▸ TASK BRIEF:
Copy exactly. Include the line containing "You are a computer-use", every line after it, and the last line below, but no pictures.

SUPPLIED RECORDS Block Start

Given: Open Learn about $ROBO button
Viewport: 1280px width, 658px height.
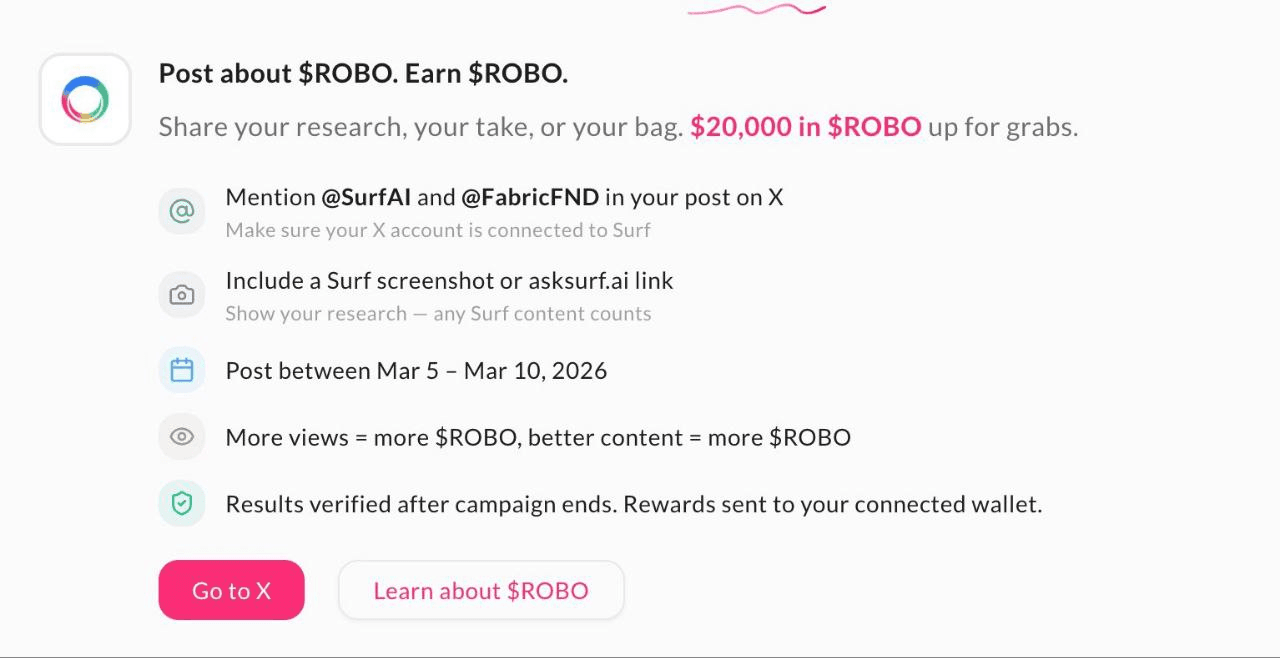Looking at the screenshot, I should coord(481,590).
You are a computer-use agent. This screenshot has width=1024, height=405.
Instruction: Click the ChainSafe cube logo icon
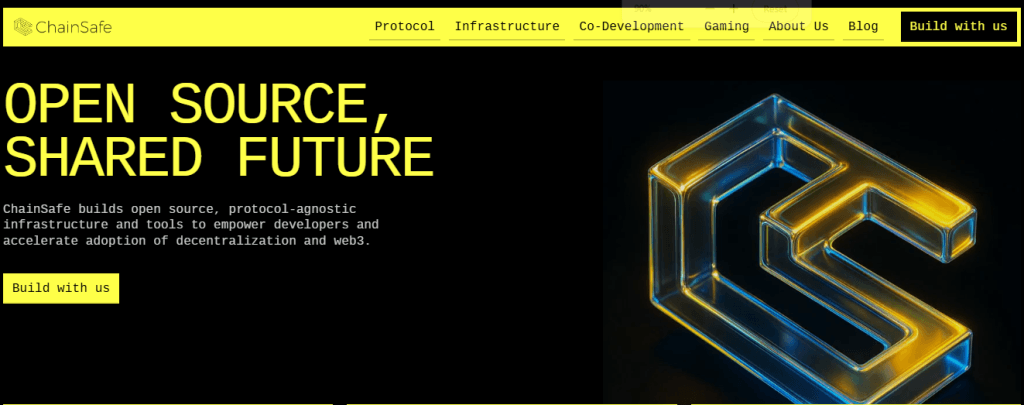coord(21,27)
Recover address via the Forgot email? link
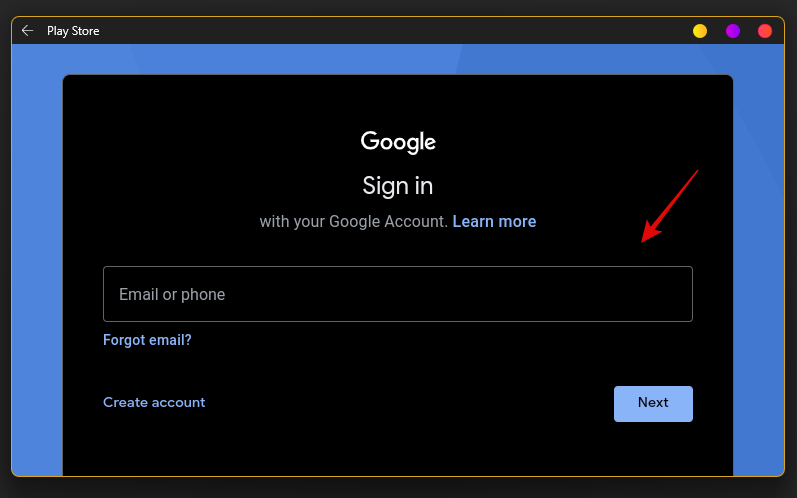The height and width of the screenshot is (498, 797). point(147,340)
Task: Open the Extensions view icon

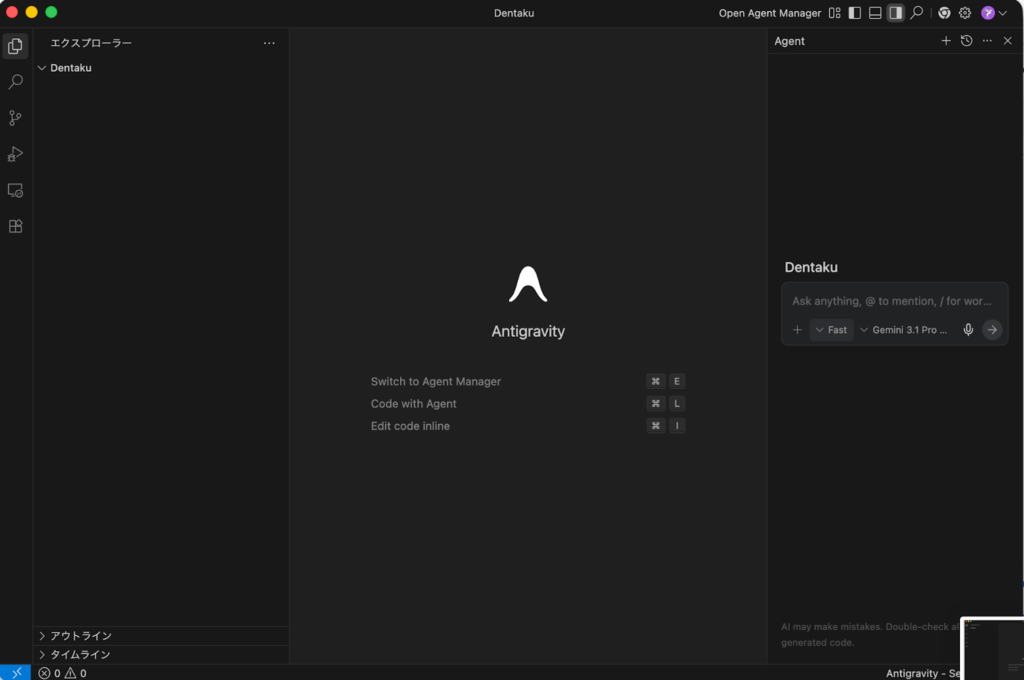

SUPPLIED RECORDS Block End

▸ RESPONSE TO THIS TASK:
You are a computer-use agent. This screenshot has width=1024, height=405.
Instruction: Click the ChainSafe cube logo icon
coord(21,27)
Recover address via the Forgot email? link
The height and width of the screenshot is (498, 797). point(147,340)
Task: Open the Extensions view icon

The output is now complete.